Le moto che hanno cambiato la storia della produzione di serie: la TOP 10
William Toscani
Pubblicato il 22 giugno 2026, 14:17 (Aggiornato il 23 giu 2026 alle 10:21)
Yamaha YZF-R1 (1998)
Alla fine degli anni Novanta il segmento delle mille sportive sembrava aver raggiunto una certa stabilità. Le prestazioni crescevano, ma seguendo un percorso abbastanza prevedibile. Poi arrivò la Yamaha R1 e cambiò tutto.
Presentata nel 1998, la YZF-R1 fu uno shock. Non era soltanto potente, era incredibilmente compatta. Gli ingegneri Yamaha guidata da Kunihiko Miwa riuscirono a ridurre gli ingombri del motore e del telaio come nessuno aveva mai fatto prima, ottenendo una moto più corta, più leggera e più aggressiva rispetto a qualsiasi concorrente.
Con circa 150 cavalli e un peso dichiarato inferiore ai 180 kg a secco, la R1 offriva prestazioni che fino a pochi anni prima sarebbero sembrate impossibili per una moto di serie.
La sensazione che trasmetteva era quella di una seicento con la spinta brutale di una mille. Un concetto che cambiò completamente il modo di progettare le superbike moderne.
L'effetto sul mercato fu immediato.
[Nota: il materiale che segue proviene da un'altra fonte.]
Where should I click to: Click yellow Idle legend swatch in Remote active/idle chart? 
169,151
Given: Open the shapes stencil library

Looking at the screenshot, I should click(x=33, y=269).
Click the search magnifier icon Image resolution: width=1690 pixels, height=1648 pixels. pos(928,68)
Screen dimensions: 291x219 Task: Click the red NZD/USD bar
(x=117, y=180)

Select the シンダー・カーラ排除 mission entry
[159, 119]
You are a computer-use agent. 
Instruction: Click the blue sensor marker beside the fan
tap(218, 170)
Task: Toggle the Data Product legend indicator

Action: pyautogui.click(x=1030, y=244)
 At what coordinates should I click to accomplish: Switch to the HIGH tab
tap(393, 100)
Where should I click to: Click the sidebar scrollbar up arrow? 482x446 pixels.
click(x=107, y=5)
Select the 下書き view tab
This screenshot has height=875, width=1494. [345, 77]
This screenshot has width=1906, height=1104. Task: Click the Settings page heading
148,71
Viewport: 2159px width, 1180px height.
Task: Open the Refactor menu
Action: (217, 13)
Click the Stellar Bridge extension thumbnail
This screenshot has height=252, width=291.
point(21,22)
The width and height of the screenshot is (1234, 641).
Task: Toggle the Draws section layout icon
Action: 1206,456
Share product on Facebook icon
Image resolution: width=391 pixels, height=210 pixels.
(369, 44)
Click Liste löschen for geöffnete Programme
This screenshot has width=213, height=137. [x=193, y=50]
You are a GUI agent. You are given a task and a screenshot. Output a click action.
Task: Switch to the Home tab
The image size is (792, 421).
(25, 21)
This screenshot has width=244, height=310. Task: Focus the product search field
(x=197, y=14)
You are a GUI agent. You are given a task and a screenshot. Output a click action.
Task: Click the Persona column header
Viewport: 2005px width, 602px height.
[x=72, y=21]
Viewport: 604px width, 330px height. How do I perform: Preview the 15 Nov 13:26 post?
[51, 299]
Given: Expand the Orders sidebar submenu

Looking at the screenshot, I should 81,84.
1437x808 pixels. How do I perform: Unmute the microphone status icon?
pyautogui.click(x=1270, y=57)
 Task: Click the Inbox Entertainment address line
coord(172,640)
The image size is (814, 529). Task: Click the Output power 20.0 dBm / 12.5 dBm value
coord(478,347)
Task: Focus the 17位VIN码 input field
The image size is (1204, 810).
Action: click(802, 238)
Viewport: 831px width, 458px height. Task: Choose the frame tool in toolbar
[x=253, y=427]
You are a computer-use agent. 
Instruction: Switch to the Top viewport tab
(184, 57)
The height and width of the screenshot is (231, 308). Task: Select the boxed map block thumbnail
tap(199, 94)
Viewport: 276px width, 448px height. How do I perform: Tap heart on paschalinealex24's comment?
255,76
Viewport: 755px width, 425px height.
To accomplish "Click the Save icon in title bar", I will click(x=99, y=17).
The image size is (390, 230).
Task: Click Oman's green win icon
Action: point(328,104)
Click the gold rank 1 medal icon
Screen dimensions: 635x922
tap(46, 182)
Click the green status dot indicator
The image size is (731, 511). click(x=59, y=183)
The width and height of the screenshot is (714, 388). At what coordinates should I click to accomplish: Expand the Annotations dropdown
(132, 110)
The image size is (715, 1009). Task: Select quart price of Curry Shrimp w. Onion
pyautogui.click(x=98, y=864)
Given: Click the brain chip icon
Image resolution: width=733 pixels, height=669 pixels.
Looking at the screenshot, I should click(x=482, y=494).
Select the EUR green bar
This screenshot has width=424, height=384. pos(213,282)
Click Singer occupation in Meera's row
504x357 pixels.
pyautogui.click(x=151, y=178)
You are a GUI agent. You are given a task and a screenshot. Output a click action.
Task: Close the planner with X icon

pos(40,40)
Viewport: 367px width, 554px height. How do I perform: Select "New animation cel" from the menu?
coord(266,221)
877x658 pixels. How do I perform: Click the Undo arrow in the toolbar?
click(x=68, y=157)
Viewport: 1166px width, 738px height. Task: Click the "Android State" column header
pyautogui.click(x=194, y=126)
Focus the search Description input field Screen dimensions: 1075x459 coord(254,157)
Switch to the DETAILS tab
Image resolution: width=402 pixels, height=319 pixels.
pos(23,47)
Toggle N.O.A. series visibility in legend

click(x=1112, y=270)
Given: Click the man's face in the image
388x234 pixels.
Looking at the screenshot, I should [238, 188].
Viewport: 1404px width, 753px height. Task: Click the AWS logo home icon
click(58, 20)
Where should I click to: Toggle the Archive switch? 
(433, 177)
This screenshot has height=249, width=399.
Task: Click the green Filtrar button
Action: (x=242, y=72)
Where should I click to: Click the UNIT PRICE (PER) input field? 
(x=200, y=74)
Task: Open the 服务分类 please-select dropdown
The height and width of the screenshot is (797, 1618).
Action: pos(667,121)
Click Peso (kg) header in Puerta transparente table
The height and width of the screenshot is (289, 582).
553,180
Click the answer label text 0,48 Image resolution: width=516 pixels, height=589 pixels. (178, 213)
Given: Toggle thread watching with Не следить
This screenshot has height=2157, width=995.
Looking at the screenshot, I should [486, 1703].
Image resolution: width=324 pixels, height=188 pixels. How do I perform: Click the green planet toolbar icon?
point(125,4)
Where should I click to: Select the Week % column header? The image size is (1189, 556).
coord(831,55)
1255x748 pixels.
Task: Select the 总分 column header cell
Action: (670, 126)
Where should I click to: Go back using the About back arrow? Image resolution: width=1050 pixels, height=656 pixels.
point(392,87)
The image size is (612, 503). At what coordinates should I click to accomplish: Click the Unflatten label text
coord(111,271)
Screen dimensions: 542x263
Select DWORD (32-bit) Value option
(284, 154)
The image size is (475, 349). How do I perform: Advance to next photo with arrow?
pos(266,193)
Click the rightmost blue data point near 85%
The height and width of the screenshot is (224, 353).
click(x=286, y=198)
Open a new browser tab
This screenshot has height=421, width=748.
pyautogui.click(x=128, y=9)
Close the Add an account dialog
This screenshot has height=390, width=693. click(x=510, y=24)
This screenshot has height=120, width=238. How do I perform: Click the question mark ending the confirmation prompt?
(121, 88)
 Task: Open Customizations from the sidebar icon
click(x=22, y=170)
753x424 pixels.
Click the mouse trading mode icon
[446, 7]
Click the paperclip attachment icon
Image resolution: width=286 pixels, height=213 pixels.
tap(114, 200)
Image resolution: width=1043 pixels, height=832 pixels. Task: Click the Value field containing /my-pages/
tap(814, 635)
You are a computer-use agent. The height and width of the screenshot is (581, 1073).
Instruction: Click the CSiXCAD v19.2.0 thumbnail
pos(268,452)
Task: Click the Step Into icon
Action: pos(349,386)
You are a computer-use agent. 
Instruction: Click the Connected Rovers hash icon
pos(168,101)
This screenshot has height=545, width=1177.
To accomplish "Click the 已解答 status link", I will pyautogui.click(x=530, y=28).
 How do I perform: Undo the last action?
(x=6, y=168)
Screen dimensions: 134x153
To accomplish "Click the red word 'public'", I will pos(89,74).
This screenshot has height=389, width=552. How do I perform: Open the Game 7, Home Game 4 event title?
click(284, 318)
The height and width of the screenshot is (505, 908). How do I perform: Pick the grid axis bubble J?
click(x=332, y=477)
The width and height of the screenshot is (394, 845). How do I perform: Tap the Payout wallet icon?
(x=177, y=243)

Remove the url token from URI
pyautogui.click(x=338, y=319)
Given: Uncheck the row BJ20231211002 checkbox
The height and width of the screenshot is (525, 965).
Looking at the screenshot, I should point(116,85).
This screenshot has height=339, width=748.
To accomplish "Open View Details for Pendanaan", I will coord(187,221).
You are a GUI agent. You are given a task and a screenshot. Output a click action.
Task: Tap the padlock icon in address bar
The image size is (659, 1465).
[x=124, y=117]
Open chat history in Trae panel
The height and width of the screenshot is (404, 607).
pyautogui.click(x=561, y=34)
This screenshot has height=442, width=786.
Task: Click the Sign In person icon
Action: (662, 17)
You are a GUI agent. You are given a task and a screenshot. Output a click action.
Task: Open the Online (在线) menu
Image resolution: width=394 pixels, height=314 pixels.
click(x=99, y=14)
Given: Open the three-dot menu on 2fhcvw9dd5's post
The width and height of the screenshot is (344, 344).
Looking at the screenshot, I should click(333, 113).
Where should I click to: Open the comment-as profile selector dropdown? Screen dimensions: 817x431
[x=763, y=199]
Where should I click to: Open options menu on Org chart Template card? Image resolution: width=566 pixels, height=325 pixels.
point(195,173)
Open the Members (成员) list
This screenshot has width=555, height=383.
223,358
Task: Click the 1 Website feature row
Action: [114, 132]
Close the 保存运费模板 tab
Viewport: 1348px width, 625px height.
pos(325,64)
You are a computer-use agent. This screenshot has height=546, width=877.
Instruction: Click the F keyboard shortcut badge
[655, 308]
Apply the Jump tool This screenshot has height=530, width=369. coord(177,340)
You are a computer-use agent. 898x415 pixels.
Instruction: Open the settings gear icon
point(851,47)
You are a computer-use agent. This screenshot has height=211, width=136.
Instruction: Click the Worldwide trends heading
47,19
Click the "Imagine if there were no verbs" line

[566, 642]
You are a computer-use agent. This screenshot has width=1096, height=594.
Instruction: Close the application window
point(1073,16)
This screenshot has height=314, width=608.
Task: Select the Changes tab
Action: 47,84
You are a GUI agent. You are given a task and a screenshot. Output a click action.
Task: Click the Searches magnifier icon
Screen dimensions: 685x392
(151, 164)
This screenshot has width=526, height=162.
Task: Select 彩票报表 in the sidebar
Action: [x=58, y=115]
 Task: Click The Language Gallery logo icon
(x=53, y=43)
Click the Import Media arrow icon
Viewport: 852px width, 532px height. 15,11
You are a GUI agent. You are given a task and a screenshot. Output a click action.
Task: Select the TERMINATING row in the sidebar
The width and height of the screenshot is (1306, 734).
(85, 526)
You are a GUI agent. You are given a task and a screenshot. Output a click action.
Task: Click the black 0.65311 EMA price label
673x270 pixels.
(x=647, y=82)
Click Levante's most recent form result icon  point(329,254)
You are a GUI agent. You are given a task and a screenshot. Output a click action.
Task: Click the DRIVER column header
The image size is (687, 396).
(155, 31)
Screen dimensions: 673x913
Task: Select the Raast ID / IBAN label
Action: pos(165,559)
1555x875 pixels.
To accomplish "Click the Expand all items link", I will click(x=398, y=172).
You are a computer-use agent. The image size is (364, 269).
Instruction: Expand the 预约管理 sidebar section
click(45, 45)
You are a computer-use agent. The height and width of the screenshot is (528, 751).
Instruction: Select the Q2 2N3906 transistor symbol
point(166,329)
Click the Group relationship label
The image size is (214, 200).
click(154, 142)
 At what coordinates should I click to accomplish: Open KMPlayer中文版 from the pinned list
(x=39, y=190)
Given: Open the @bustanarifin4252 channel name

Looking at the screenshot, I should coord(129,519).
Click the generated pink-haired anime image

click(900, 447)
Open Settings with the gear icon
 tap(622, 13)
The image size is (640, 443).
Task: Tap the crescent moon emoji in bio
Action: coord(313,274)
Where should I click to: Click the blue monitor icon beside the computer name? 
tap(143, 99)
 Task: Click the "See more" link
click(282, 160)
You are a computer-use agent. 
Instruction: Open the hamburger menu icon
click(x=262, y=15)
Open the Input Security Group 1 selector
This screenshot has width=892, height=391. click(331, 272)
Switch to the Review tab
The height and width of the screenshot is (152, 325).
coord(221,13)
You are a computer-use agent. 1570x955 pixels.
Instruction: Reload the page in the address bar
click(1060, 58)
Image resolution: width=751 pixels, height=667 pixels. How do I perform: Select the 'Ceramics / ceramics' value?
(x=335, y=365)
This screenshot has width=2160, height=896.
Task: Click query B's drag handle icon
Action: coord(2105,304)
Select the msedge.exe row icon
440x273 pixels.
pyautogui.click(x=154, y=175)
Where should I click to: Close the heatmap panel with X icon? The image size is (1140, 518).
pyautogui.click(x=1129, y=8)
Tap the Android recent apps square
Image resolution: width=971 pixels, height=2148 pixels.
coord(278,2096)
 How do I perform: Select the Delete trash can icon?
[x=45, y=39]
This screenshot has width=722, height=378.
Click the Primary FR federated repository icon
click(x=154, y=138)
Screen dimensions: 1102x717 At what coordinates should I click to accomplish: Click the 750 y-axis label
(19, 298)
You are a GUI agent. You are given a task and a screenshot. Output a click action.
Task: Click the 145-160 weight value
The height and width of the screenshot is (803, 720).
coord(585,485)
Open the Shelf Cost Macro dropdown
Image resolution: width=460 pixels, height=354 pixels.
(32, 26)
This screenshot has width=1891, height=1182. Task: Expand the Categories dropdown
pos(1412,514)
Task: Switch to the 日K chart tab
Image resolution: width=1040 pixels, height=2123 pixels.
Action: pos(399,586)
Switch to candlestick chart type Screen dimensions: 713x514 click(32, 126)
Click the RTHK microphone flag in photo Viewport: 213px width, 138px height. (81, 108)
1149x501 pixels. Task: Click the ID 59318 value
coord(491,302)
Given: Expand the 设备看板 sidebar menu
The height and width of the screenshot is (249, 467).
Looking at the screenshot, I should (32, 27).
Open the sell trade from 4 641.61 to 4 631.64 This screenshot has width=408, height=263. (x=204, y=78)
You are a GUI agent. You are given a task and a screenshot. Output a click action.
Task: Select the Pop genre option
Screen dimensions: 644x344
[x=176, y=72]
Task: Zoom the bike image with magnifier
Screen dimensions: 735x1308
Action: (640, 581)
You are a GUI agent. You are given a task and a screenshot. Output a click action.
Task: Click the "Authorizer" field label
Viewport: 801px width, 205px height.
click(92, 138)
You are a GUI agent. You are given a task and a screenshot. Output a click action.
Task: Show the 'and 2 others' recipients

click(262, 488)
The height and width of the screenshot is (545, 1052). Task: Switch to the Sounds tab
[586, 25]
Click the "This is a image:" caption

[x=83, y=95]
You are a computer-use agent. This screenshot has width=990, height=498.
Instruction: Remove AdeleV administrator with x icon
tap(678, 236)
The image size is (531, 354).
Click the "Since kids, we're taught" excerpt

Honda, Suzuki, Kawasaki e tutti gli altri costruttori furono costretti a reagire rapidamente. Da quel momento in poi il livello delle sportive di grossa cilindrata salì in maniera vertiginosa.
Ancora oggi molti appassionati ricordano la prima R1 come una delle moto più rivoluzionarie mai costruite, quella che ha ridefinito gli standard delle supersportive moderne e costretto tutti a rincorrere.